The poster is very much a collection of images from my own personal archive; works that I’ve made throughout my practice. They often relate very much to Trinidad, to the Caribbean, to nature, to archives, and to the history of photography in the Caribbean. My questioning about how all of these various images that I’ve made for all these different purposes – how they relate to each other and what kind of associations they can conjure when they are put together in the same space without blocking each other – I’m bringing a still vision of that to the poster. So it’s this personal archive that’s also related to the place. TTFF is very much a Caribbean film festival and a lot of these images, you’ll find references to the place in them. I’ve even brought in a lot of images from the public domain that relate to the place. So the poster functions as an opportunity for conversation with the audience about the realities or histories that the pictures in the poster reference. 

Tell us what it means to have your work featured on the festival poster.

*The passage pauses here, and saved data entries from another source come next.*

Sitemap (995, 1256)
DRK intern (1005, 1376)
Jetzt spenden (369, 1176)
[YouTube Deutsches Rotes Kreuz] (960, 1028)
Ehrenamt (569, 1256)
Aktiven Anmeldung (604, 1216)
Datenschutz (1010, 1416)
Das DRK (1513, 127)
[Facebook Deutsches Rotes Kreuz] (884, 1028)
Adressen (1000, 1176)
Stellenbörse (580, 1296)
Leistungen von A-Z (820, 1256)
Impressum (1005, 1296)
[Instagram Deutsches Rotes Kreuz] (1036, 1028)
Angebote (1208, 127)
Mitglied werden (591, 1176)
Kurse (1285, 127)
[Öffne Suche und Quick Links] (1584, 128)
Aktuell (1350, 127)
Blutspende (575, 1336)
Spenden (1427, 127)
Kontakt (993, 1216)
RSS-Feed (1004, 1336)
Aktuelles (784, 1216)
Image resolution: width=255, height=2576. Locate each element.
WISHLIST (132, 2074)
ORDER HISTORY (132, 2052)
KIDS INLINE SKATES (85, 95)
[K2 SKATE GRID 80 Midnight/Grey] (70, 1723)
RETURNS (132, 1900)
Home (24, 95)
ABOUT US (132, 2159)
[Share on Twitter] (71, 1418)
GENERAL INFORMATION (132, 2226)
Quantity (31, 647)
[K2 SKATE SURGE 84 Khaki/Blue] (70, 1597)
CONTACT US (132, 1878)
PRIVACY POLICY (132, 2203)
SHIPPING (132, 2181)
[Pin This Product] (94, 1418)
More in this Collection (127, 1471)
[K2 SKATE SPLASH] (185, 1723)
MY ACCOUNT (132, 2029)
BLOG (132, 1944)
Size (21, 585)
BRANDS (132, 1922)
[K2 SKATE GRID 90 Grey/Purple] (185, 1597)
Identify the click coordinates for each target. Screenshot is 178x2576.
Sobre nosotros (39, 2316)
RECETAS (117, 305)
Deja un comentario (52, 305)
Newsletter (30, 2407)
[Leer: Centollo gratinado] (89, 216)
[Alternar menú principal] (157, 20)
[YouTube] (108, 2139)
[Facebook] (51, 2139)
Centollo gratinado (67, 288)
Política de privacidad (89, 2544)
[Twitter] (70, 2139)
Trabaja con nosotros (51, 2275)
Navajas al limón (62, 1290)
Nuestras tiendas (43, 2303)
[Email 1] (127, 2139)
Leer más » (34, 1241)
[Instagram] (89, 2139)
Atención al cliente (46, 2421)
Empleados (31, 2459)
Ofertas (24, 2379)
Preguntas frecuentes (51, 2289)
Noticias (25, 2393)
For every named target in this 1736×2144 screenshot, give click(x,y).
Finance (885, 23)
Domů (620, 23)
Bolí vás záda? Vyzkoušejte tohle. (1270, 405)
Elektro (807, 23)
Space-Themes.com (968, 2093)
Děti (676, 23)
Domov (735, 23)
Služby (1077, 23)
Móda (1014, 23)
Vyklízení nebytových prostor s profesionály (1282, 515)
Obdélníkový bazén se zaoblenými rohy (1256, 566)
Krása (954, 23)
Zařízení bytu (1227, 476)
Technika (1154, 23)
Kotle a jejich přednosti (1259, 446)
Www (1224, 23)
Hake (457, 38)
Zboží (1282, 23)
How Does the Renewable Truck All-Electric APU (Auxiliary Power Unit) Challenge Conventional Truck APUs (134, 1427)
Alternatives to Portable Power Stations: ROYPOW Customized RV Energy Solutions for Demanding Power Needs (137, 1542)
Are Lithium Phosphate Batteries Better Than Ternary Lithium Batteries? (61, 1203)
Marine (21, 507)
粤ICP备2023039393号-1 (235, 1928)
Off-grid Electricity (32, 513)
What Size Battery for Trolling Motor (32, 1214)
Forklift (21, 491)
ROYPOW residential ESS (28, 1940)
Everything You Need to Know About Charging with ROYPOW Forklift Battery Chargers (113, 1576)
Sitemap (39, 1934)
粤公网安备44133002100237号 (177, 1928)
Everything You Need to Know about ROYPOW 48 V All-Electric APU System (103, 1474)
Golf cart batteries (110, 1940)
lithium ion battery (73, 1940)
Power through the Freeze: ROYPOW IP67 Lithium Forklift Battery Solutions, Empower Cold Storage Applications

I love the Trinidad+Tobago Film Festival. I’ve enjoyed the festival since the very early days. To me, the film festival poster is a focal point – every time one is published, I end up talking about what that work is with so many people who also care about it. And I know that happens in all these other little groups in our community. I am really excited to be able to present something for conversation – to be the person that’s sharing the thing that’s going to be thought about, looked at and talked about. The festival poster is very much a conversation piece, and I’m excited to be able to contribute to or to start the conversation.

 

Rodell Warner Bio

Rodell Warner is a Trinidadian artist working primarily in new media and photography, and a Moving Image master’s student at Bard College. Rooted in the exploration of race, nature, and technologies of representation, Rodell’s artworks draw on personal and institutional archives to rethink the past, and on digital processes to index emancipatory futures. Rodell’s digital animations intervening in early photography from the Caribbean have been exhibited at the Art Gallery of Ontario in the landmark exhibition Fragments of Epic Memory in 2022, and in 2024 in the Tito’s Prize solo exhibition Fictions More Precious at Big Medium in Austin, Texas. Rodell’s TERRARIA ⚘ – animated works showing hand-modeled digital 3D renderings of site-identified plant species seen through unique lenses in virtual environments – has been exhibited at the Museum of Contemporary Art, Taipei in NEXUS-Video and New Media Art from the Caribbean in 2023, and in 2024 at the Pérez Art Museum Miami in the exhibition Sea Change. Rodell’s web-based moving image installation World Is Turning, which serves as both personal memoir and living archive, debuted at the Museum of the Moving Image (Astoria, NY) in 2025.
Over the last 15 years Rodell has worked between Port of Spain, Trinidad, Kingston, Jamaica, and Austin, Texas in the US, and is currently living and working in Boston, Massachusetts.